Hay una idea de espera, algo está por ocurrir, mínimo quizá, pero inminente. Entonces la narración, en un punto, sería una práctica de la inminencia y del cierre. Un poco en chiste yo digo que en la vida no hay finales puros, porque los finales son imperceptibles o son confusos. Uno se da cuenta después de que algo ha terminado o sufre el final como algo incomprensible. Por otro lado están los finales externos, digamos así. La mayoría de las experiencias cotidianas están reglamentadas por horarios y duraciones establecidos, hay límites fijados externamente. De modo que la literatura sería también una experiencia con la tensión entre una realidad estructurada, esquematizada, racionalizada, y una experiencia fluida, dinámica, donde se cruzan duraciones múltiples que no dependen de ningún ritmo fijo.

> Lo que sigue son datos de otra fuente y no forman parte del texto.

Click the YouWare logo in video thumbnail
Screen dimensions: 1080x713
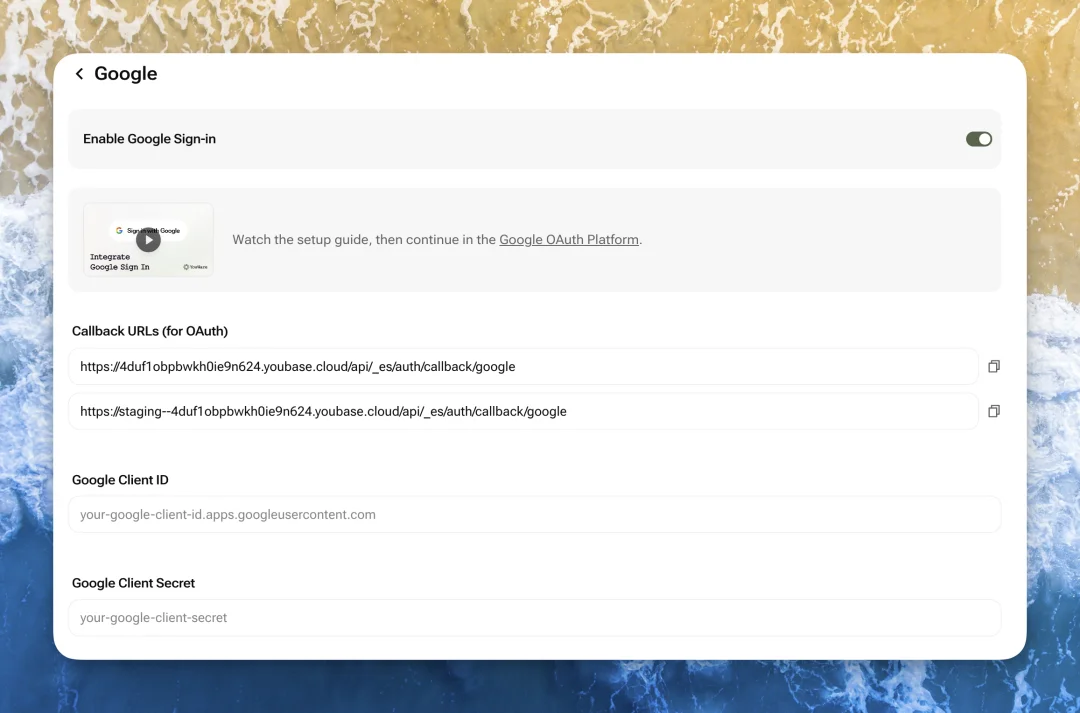(195, 267)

Dentro de lo que recibimos como estructurado
está la tradición esencial que viene de los relatos
o pensamientos con un origen imaginario y un
final predicho, como la Biblia, con su Génesis y
su Apocalipsis, o la
Y ese final inevitable, apocalíptico, está siempre postergado. Siempre se anuncia. También encontramos ahí la espera y la inminencia de un final que no se puede manejar ni controlar. El final como punto cero no parece funcionar muy bien, aunque aparezca anunciado con fechas precisas ¿no? El Año 1000, el Año 2000 y ahora el final 2012 de los mayas o de los querandíes... La literatura ha trabajado y construido ese imaginario del acontecimiento final. Bastaría pensar en la ciencia ficción, las utopías, la ficción especulativa, “El color que cayó del cielo” de Lovecraft, por ejemplo, extraordinario relato. ¿Qué relación hay entre los apocalipsis que se anuncian y los apocalipsis futuros que se imaginan y se narran? Ahí también tenemos un campo práctico de discusión que nos aleja de la discusión metafísica sobre “qué es lo que termina” o cómo imaginamos o podemos imaginar lo que vendrá. En Philip Dick o en J.G. Ballard, podríamos encontrar pequeños modelos literarios de cómo es posible imaginar el futuro.

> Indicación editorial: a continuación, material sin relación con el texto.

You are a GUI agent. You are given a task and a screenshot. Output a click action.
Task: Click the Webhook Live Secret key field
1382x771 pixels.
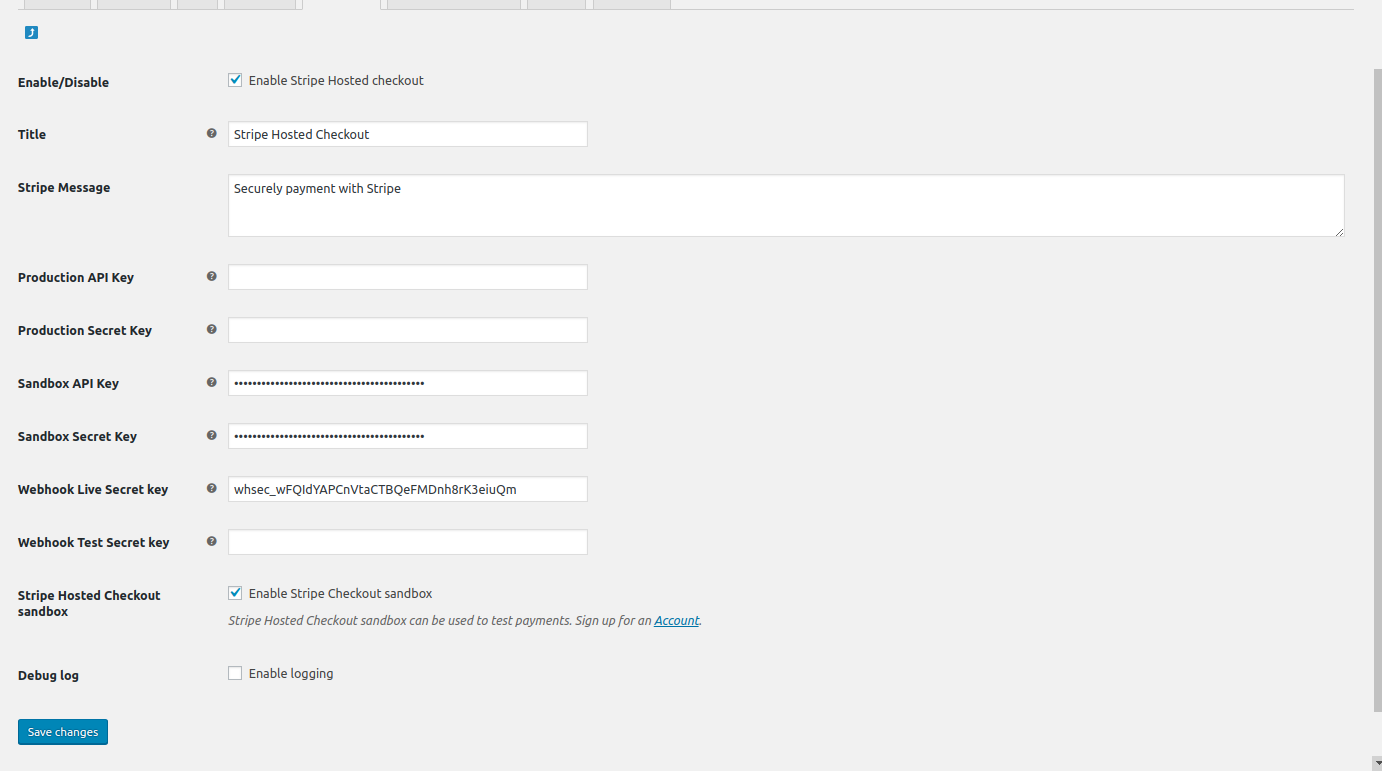pos(407,489)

Ballard se afirma en la tradición profética de la ciencia ficción, pero cambia el rumbo. Dice que el futuro ya llegó: con la noción de posibilidad ilimitada, de sinfín del deseo; el futuro sería la expansión de nuestra neurosis. Para Ballard ninguna catástrofe es el acontecimiento último; la tecnología y la cultura del simulacro no paran de renovar el catálogo de accidentes. Por eso sus personajes se quedan en medio de la catástrofe en vez de escapar, como si fuera la única posibilidad de entender.
Un futuro psicótico. El capitalismo no puede imaginar su fin de otra manera que bajo la forma de la locura paranoica. En ese sentido, otra vez podríamos ver la cuestión del cierre ligada no a un alejamiento de la experiencia real, sino a un punto de cruce. La segunda cuestión que me parece importante es que ante toda esta problemática, que aparece paralelamente en la política y en la filosofía, la literatura tiene su respuesta particular. La literatura es una práctica que también discute esas cuestiones, a su manera.

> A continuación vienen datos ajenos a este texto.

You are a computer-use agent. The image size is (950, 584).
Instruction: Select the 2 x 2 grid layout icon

Lo cierto es que los relatos escatológicos, los apocalipsis, por mucho que fallen, contienen ese núcleo consolador de acuerdo y concordancia entre principio, medio y final, nos alivian de las perspectivas abismales. Pero el escritor siempre vuelve a encontrarse con un dilema, y es que cualquier trama, cualquier organización de la peripecia o el texto, afecta la libertad de elegir de los personajes –o sea la del escritor– o la de abrir nuevos espacios.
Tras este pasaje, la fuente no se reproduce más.